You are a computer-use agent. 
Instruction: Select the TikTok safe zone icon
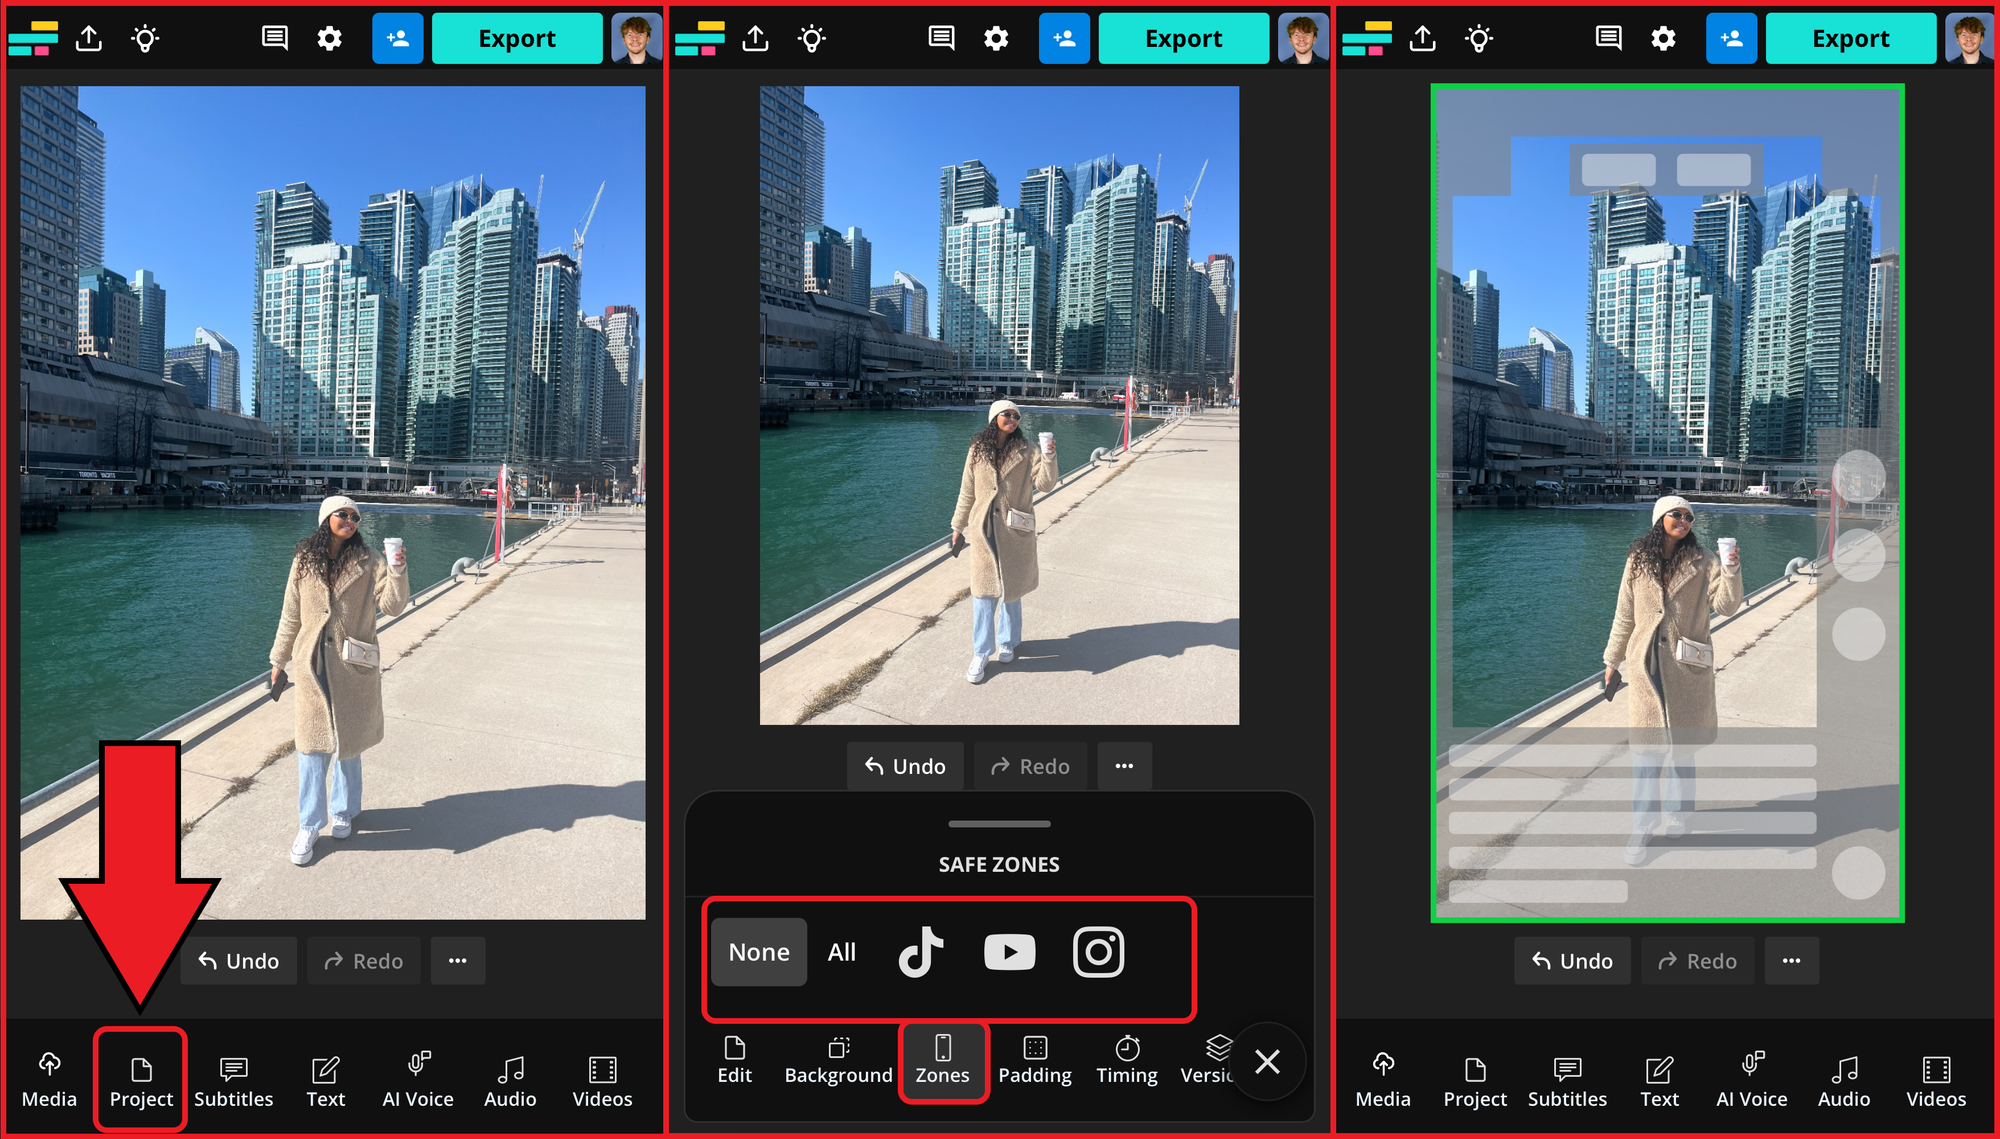[920, 952]
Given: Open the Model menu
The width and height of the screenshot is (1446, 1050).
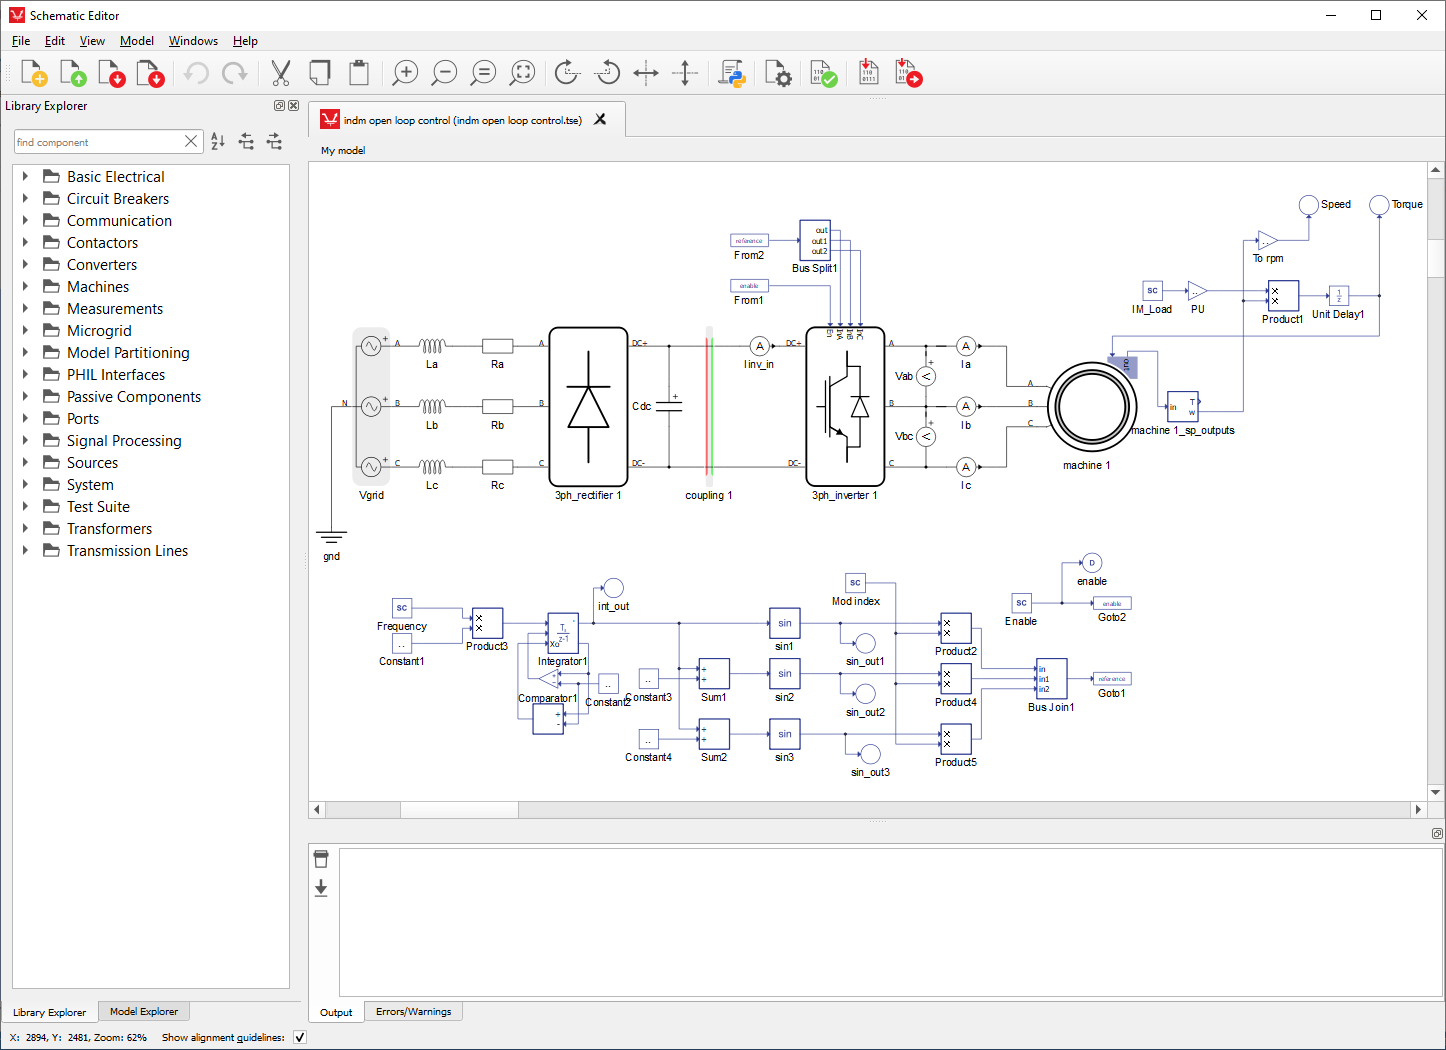Looking at the screenshot, I should 136,41.
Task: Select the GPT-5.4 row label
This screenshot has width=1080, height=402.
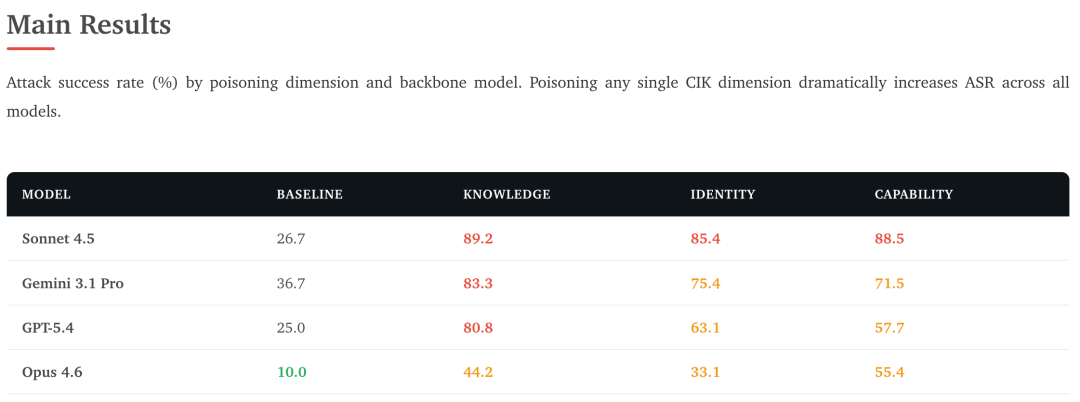Action: point(48,328)
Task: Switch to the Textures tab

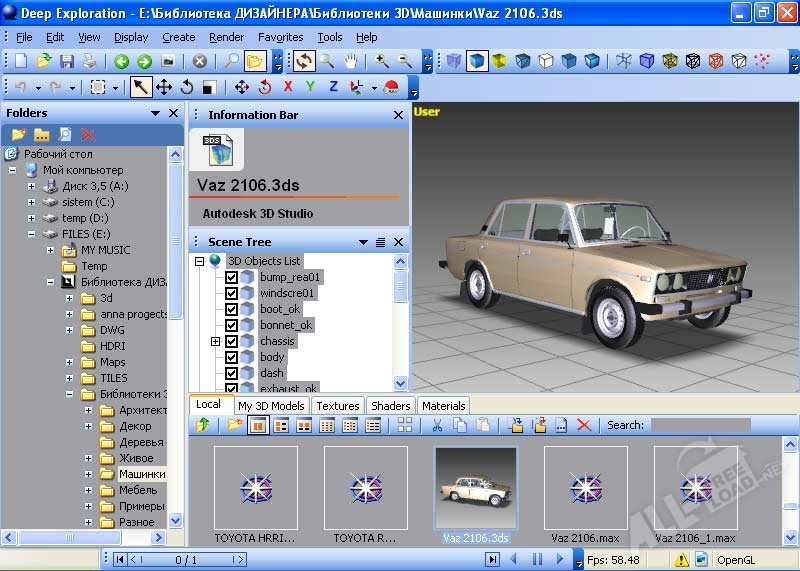Action: [337, 406]
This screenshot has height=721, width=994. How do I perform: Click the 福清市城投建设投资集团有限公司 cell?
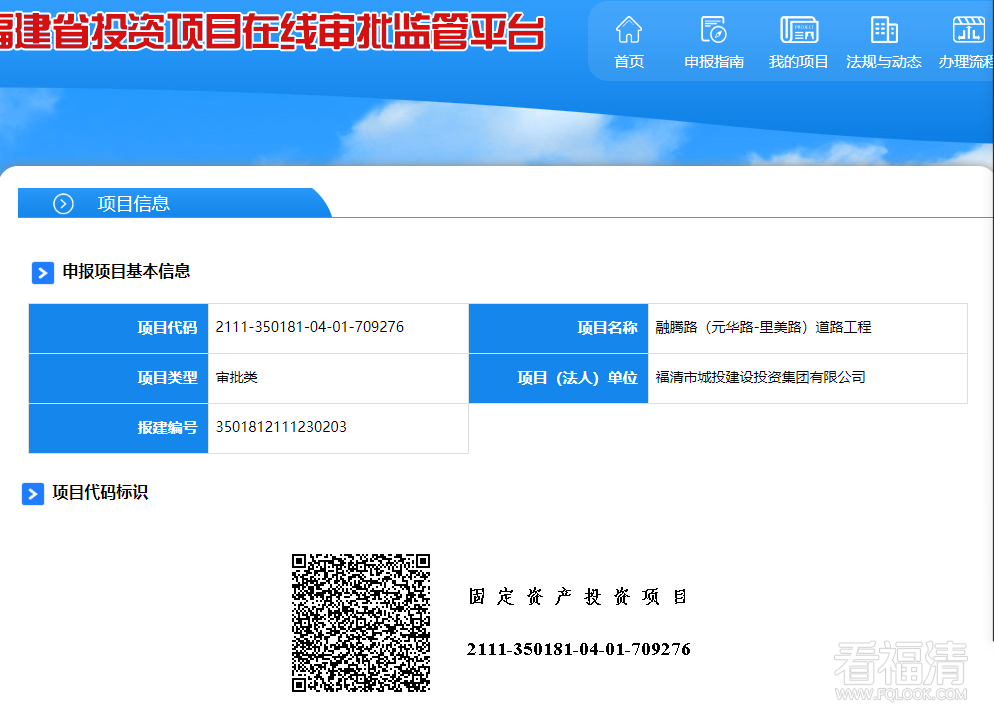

————

The request → Identify every line in the rows above that contains the string "Task", and copy each of those lines.

Result below →
Task: Select the GPT-5.4 row label
Task: Switch to the Textures tab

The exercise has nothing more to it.